Medtner was a master of form and through-composition (taking Beethoven as his inspiration); Rachmaninoff thought of him as the greatest living composer of his day. This Sonata is perfectly crafted, as one might expect, but for all its tumult and angularity, it ends somewhat inconclusively. The music is tonal, formally concise, but nevertheless open-ended, tricky to bring off. I feel as though it leaves us with more questions than answers – it is a challenge to performer and listener alike.
What do you find most rewarding and challenging in your professional life?
I demand a lot of myself as a performer, and rarely feel as though I have achieved what I set out to achieve artistically. When I feel I have come close, it’s an intensely rewarding experience. Sometimes the challenge of particular repertoire proves addictive: I have been performing Ligeti’s Piano Études for a number of years and am due to record them later in 2019. They are without doubt the most difficult piano pieces I have ever worked on (more so than Beethoven’s Hammerklavier Sonata), and there’s a thrill to practising them even if the process is painstaking and requires great patience and perseverance.

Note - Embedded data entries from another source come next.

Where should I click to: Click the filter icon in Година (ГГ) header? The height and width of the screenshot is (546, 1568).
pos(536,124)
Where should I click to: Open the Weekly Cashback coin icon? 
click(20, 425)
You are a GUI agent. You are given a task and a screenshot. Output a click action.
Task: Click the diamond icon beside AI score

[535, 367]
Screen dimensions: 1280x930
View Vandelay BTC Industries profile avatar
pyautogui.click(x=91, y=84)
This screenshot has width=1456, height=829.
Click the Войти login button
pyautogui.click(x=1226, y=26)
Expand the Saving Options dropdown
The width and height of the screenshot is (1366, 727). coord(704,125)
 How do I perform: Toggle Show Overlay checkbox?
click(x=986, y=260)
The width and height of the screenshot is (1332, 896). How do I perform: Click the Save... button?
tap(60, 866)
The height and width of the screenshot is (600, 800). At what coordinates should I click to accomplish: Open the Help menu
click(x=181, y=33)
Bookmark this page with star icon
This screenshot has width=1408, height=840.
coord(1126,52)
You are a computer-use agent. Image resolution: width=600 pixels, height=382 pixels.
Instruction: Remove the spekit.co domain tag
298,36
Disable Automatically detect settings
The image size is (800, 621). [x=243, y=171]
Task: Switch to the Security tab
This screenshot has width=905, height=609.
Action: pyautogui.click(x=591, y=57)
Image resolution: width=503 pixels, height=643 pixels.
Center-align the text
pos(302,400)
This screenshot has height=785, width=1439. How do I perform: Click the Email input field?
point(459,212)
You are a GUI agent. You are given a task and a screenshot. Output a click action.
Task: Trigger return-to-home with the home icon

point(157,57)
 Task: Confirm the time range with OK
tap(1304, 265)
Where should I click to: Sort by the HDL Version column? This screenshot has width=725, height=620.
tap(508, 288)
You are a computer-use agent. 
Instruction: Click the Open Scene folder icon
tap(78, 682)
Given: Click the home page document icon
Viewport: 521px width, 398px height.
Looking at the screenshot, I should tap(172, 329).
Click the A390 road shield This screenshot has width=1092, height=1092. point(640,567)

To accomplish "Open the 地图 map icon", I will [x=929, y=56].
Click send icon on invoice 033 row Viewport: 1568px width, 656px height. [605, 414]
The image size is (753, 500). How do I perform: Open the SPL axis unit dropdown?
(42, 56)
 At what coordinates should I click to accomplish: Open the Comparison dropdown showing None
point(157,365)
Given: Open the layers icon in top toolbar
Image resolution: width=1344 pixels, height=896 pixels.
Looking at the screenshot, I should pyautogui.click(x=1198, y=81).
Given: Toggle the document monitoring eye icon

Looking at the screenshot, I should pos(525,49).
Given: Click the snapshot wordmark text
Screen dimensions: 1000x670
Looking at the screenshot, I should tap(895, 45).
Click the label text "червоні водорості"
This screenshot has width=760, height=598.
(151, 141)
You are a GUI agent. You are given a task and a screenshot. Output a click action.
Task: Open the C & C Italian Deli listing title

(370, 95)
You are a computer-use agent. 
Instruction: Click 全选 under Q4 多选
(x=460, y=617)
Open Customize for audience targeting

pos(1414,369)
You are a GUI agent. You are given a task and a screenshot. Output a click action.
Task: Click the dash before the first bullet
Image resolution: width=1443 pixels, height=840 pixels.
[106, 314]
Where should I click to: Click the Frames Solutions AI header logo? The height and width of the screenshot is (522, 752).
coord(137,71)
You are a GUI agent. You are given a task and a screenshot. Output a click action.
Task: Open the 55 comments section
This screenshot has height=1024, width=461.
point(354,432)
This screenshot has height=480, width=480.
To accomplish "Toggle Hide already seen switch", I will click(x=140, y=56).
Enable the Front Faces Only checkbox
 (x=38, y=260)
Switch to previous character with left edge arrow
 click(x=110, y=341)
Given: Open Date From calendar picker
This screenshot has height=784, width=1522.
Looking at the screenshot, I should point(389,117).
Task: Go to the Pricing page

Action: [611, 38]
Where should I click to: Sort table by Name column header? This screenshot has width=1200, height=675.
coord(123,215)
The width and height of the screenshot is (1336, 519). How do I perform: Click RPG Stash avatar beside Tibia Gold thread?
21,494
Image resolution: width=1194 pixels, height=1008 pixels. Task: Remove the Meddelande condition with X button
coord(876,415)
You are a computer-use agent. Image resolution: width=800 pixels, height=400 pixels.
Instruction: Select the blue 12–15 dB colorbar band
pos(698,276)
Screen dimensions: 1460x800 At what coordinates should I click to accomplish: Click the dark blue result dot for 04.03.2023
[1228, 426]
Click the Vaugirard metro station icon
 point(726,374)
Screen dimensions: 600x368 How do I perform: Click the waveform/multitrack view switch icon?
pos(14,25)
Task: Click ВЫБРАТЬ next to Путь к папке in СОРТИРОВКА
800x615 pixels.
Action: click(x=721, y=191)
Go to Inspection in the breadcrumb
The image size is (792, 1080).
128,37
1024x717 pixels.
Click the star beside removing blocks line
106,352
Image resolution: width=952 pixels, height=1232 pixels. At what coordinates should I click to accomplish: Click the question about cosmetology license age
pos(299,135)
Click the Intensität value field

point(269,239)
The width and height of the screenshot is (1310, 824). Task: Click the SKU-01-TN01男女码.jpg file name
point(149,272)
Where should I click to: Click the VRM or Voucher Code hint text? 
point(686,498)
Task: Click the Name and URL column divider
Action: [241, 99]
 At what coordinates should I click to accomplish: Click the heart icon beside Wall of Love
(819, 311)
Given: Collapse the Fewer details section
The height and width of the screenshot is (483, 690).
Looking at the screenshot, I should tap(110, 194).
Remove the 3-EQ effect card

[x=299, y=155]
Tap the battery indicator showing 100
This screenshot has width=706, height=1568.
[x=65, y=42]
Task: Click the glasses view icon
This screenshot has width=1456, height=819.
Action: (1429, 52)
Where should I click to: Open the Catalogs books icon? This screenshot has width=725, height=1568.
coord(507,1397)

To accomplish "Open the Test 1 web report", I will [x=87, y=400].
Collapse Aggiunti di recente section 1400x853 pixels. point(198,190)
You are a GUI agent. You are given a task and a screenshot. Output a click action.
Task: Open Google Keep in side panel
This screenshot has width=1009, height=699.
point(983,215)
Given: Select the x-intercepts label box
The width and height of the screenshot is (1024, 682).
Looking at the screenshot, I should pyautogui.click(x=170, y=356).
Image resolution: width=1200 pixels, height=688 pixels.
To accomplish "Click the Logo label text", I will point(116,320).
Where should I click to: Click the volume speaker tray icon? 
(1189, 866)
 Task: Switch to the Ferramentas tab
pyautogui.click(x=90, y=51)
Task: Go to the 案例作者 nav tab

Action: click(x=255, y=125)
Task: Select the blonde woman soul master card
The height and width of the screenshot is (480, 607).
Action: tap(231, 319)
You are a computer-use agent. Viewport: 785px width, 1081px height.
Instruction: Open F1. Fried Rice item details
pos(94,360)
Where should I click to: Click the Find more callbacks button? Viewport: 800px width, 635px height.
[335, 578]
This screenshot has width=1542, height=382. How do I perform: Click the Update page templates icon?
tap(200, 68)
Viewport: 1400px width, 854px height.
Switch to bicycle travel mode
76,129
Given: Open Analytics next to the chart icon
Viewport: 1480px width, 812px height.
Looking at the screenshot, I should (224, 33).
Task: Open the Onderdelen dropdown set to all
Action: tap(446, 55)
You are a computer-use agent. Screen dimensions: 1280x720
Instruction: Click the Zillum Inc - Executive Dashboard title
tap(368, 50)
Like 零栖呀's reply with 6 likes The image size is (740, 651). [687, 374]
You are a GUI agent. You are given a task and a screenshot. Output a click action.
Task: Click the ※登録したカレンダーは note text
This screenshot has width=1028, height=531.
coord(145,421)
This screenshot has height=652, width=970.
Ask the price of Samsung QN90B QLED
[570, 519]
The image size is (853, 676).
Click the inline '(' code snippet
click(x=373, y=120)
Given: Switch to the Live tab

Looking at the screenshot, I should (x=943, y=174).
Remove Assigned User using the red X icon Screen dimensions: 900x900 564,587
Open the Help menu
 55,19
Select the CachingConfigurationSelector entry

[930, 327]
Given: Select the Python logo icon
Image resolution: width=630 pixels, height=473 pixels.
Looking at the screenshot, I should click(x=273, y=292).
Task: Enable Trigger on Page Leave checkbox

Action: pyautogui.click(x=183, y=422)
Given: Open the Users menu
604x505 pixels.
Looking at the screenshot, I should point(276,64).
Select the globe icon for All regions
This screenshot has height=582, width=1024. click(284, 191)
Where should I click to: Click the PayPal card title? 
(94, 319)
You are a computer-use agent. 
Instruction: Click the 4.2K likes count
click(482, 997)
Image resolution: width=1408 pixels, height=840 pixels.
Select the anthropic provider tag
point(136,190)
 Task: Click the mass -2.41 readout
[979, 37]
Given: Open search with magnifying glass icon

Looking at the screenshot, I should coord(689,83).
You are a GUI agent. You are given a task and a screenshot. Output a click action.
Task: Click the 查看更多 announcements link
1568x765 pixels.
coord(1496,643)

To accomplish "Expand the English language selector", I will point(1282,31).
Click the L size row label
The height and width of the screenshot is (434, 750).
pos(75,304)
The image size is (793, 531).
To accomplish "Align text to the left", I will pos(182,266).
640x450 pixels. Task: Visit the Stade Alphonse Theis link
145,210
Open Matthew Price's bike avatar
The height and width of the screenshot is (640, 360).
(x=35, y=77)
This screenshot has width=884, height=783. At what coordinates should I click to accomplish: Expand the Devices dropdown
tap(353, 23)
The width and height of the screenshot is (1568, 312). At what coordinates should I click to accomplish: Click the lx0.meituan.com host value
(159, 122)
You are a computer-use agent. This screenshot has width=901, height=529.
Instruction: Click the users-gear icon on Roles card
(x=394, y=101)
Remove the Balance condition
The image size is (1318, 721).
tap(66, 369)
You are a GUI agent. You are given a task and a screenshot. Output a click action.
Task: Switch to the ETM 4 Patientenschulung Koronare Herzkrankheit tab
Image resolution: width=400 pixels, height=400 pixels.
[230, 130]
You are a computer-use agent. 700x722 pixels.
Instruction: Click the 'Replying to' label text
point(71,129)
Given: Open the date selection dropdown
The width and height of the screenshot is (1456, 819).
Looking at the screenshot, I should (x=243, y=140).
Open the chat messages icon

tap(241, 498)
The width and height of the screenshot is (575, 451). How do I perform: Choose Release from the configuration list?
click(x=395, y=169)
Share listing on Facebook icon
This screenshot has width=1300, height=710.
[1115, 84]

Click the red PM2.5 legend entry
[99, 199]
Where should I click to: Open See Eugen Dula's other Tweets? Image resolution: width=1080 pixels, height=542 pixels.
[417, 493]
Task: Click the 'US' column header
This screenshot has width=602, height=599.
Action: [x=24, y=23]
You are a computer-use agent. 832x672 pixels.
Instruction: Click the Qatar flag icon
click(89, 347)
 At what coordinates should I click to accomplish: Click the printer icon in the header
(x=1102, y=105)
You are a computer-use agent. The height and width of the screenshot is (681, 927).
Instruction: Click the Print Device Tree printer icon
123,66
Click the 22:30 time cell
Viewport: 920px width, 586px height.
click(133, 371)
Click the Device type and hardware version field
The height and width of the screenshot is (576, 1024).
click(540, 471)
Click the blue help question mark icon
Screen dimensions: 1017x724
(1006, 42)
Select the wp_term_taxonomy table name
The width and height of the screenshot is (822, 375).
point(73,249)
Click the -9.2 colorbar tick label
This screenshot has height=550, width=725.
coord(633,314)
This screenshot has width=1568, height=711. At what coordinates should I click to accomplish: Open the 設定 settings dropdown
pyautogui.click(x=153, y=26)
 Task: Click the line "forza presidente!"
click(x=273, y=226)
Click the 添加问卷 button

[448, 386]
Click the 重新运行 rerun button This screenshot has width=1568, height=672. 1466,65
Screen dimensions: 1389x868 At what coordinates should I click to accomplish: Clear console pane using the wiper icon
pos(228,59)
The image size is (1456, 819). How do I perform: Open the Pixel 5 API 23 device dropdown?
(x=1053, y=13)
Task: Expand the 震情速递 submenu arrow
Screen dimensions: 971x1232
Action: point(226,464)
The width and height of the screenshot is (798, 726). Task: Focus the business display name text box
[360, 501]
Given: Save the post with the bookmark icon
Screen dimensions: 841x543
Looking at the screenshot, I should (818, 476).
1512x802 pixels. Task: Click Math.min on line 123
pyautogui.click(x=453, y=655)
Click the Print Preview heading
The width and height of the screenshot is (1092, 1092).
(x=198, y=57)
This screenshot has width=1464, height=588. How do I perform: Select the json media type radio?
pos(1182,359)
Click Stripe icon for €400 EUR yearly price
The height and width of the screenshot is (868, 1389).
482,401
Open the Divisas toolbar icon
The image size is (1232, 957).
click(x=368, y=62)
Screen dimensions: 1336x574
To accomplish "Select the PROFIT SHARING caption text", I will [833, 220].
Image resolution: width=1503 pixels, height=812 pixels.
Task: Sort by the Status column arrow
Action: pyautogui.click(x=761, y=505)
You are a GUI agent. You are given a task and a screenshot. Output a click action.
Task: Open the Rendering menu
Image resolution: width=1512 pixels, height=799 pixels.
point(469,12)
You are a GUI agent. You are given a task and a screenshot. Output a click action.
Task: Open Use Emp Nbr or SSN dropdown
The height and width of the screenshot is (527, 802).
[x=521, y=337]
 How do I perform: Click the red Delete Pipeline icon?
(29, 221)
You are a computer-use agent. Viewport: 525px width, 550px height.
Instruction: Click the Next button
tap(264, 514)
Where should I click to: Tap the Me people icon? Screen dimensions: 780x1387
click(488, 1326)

I’m intrigued by the fact that through your mother you are a direct descendant of the Baal Shem Tov, the founder of Hasidic Judaism. Music and dance are so ingrained in the Hasidic spirit, what part, if any, does that lineage play in your musical life?
My Jewish heritage is very important to me, and certainly my love of nature and of music seem to chime very well with the Baal Shem Tov’s ethos. But I also have “musical genes” from my father’s side (his grandfather was apparently a very fine amateur pianist). It’s hard for me to dissect what comes from where.
Paul Ennis is the managing editor of The WholeNote.